Motoristas que trabalham em plataformas de aplicativo como Uber e 99 promovem manifestações nesta terça-feira (14) em diversas capitais pelo Brasil. Em Florianópolis, o protesto ocorreu em frente à sede da Assembleia Legislativa, de onde os manifestantes saíram em comboio até a cabeceira da Ponte Hercílio Luz. Eles reivindicam melhores condições de trabalho e também reafirmam a contrariedade da categoria ao Projeto de Lei 152, que tramita no Congresso Nacional, em Brasília.

Na Alesc, dois representantes dos motoristas tiveram o acesso autorizado para conversar com as autoridades. Eles foram recebidos por um grupo de assessores parlamentares. O Sindicato dos motoristas por aplicativo de Santa Catarina (Simasc), chegou a redigir um documento onde aponta uma série de reivindicações, assinado pela presidente Jussara Dutra. No entanto, o ofício não foi entregue.
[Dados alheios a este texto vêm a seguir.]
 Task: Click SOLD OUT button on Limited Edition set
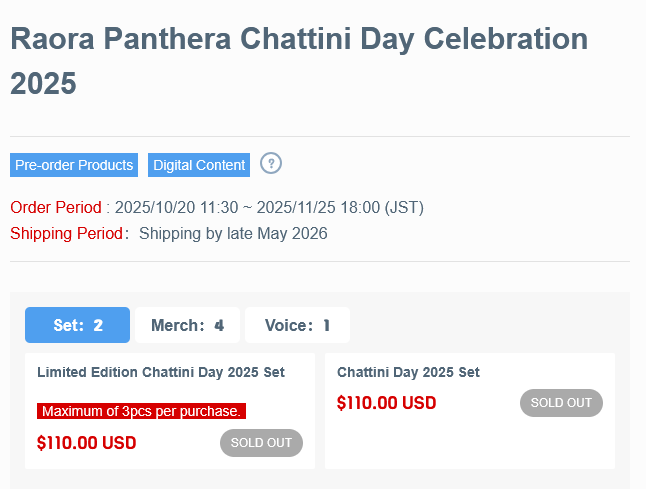261,443
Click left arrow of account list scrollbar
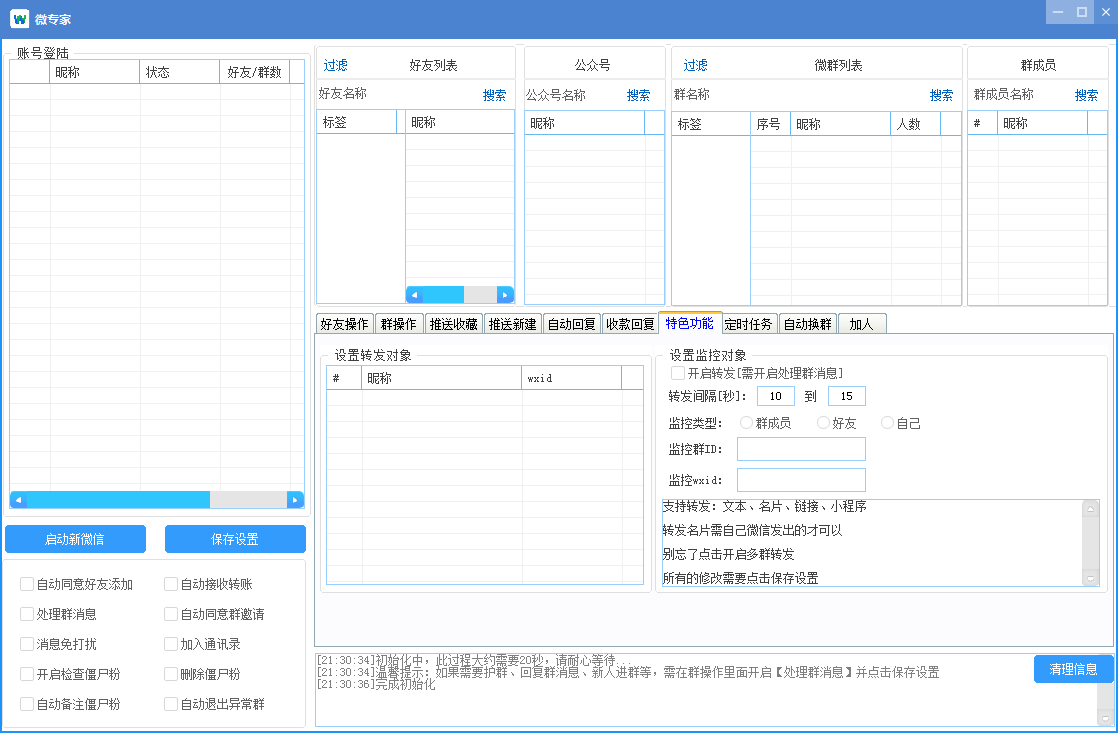This screenshot has width=1118, height=733. (18, 499)
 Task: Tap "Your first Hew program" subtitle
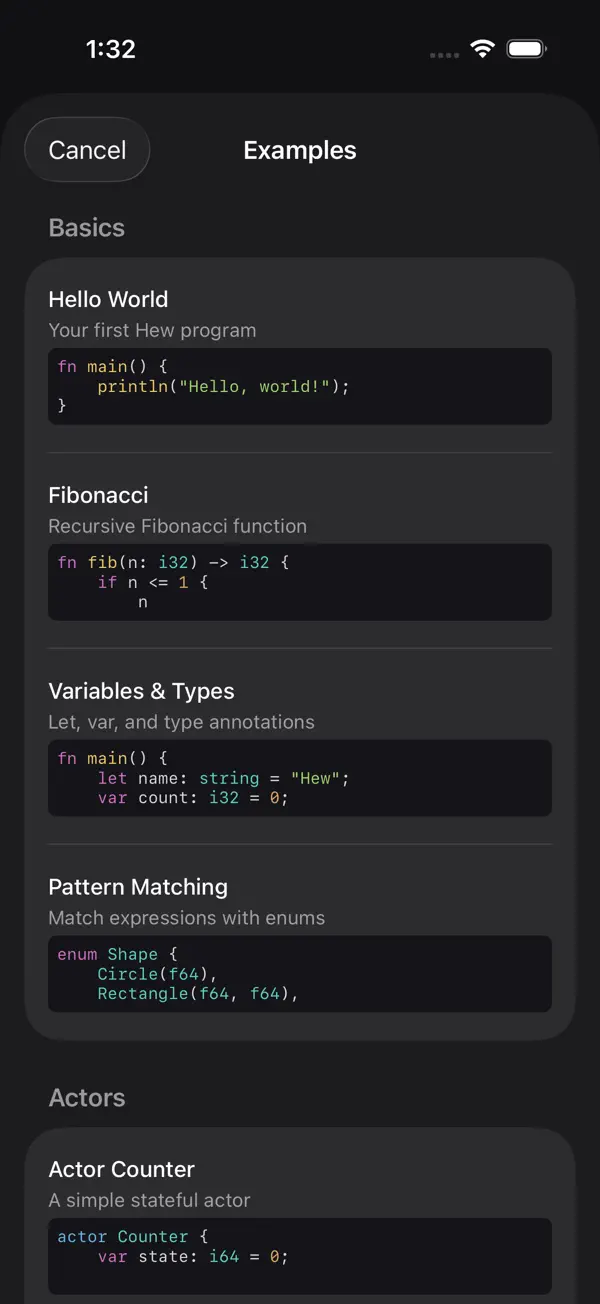pyautogui.click(x=152, y=330)
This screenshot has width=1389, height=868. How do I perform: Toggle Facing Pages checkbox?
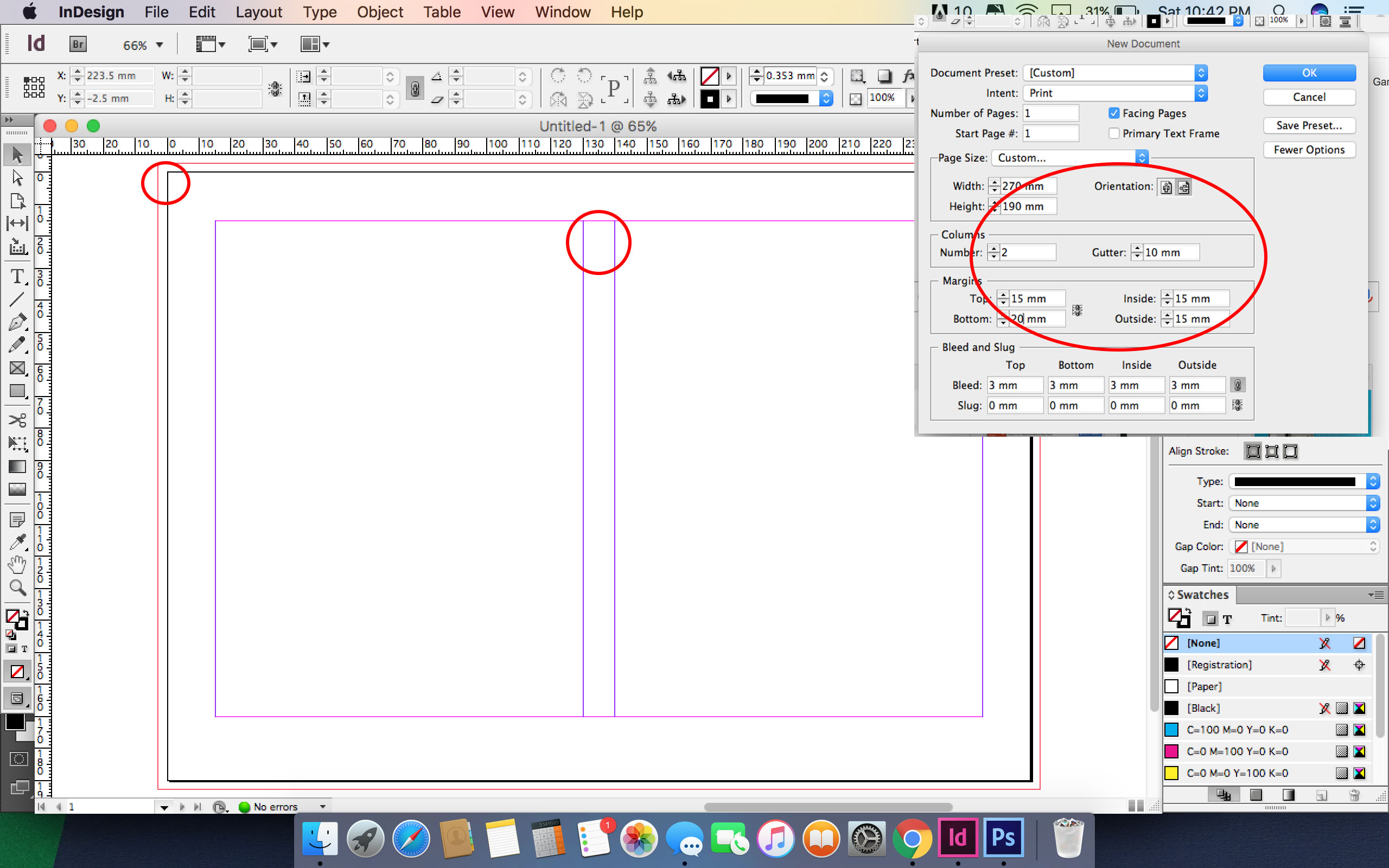pos(1113,113)
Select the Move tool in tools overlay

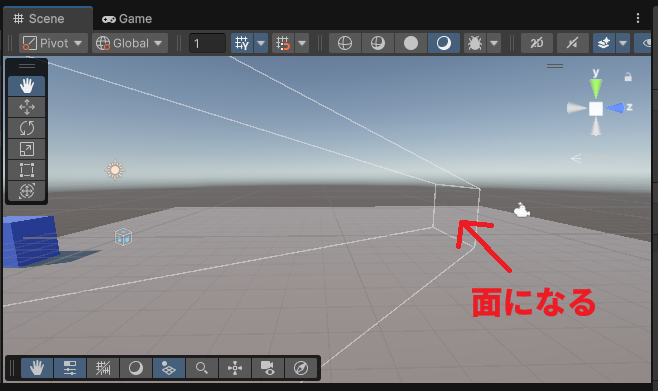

O Projeto de Lei Complementar (PLP) 152/2025 regulamenta o trabalho de motoristas e entregadores por aplicativos no Brasil, classificando-os como “trabalhadores autônomos plataformizados” sem vínculo empregatício. A proposta, que enfrenta resistência e greves, define um piso de R$ 8,50 por entrega, mas não prevê valor mínimo por corrida de passageiros.
Se for aprovado, o projeto transfere a competência sobre o vínculo empregatício da Justiça do Trabalho para a Justiça Comum.
O texto também estabelece uma contribuição previdenciária reduzida para os trabalhadores e, possivelmente, alíquotas menores para as empresas.
Em todo o pais, os motoristas alegam que o projeto atende apenas aos interesses das empresas. Após forte pressão de categorias, o PL foi retirado da pauta de votação na Câmara para negociações.